Na véspera do “combate” com as feras, era concedido aos condenados à morte na arena do Coliseu um certo abrandamento do regime carcerário, e eles podiam receber visitas. Os cristãos aproveitavam essas circunstâncias para levarem Jesus Sacramentado aos que iam travar o supremo “combate”, dando testemunho de Cristo com o sacrifício da própria vida.

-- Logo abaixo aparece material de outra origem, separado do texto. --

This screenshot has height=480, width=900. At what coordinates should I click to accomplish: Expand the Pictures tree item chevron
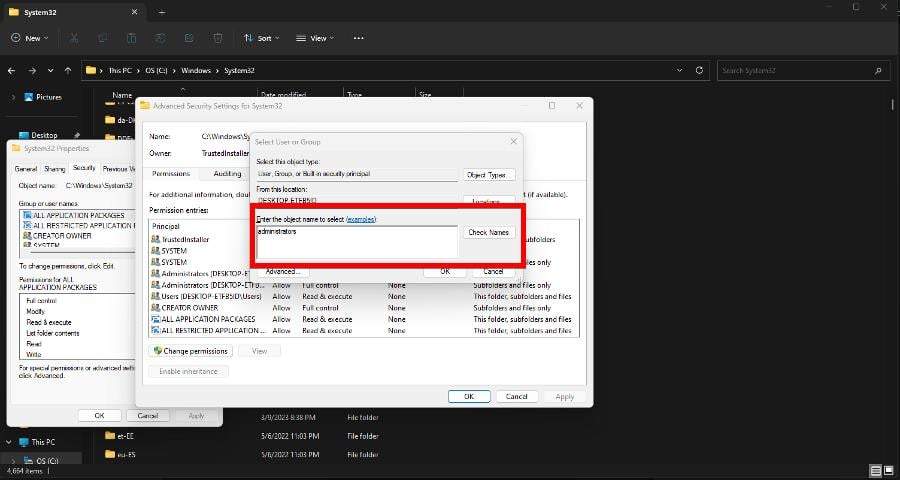[x=13, y=97]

Ao receber das mãos do sacerdote a Eucaristia, envolta em tecidos preciosos, Tarcício deve ter sentido no mais profundo da alma um sobressalto de alegria: estava sendo convocado para arriscar sua jovem vida por Cristo! E, sem dúvida, sentiu também no seu interior o desejo intensíssimo de imitar aqueles que no dia seguinte iriam enfrentar o martírio, por amor a Deus. Guardou cuidadosamente no interior de sua túnica o inapreciável tesouro que acabava de lhe ser confiado e partiu em missão: “Ite, missa est”.
Não se sabe com segurança o fator pelo qual se tornou descoberta a missão de Tarcísio. Talvez a alegria sobrenatural que transparecia de seu rosto, a limpidez de seu olhar virginal ou a pressa de alcançar o objetivo o tenham denunciado.
O certo é que ele foi interceptado por um grupo de pagãos que desconfiaram de suas intenções e suspeitaram que fosse cristão. Tarcísio preferiu morrer apedrejado a permitir que o Corpo de Nosso Senhor Jesus Cristo fosse profanado pelos pagãos. Seu martírio é descrito, pelo Papa São Dâmaso, com a característica concisão latina, na lápide de seu túmulo, comparando-o a Santo Estevão.
A nós, não nos é solicitado arriscar a vida, pelo martírio, para cumprirmos nossa missão evangelizadora no mundo, como a Tarcísio, mas podemos pedir que ele, “juntamente com muitos outros santos e beatos que fizeram da Eucaristia o centro da sua vida, intercedam por nós e nos ensinem a fidelidade ao encontro com Cristo ressuscitado! Também nós não podemos viver sem participar no sacramento da nossa salvação e desejamos ser iuxta dominicam viventes, isto é, traduzir na vida o que celebramos no dia do Senhor” (Sacramentum caritatis n. 95).
Texto extraído, com adaptações, da Revista Arautos do Evangelho, Nov/2007, n. 71, p 22 à 24. Pe. Caio Newton de Assis Fonseca, E.P.
[1] Outros afirmam ter sido diácono.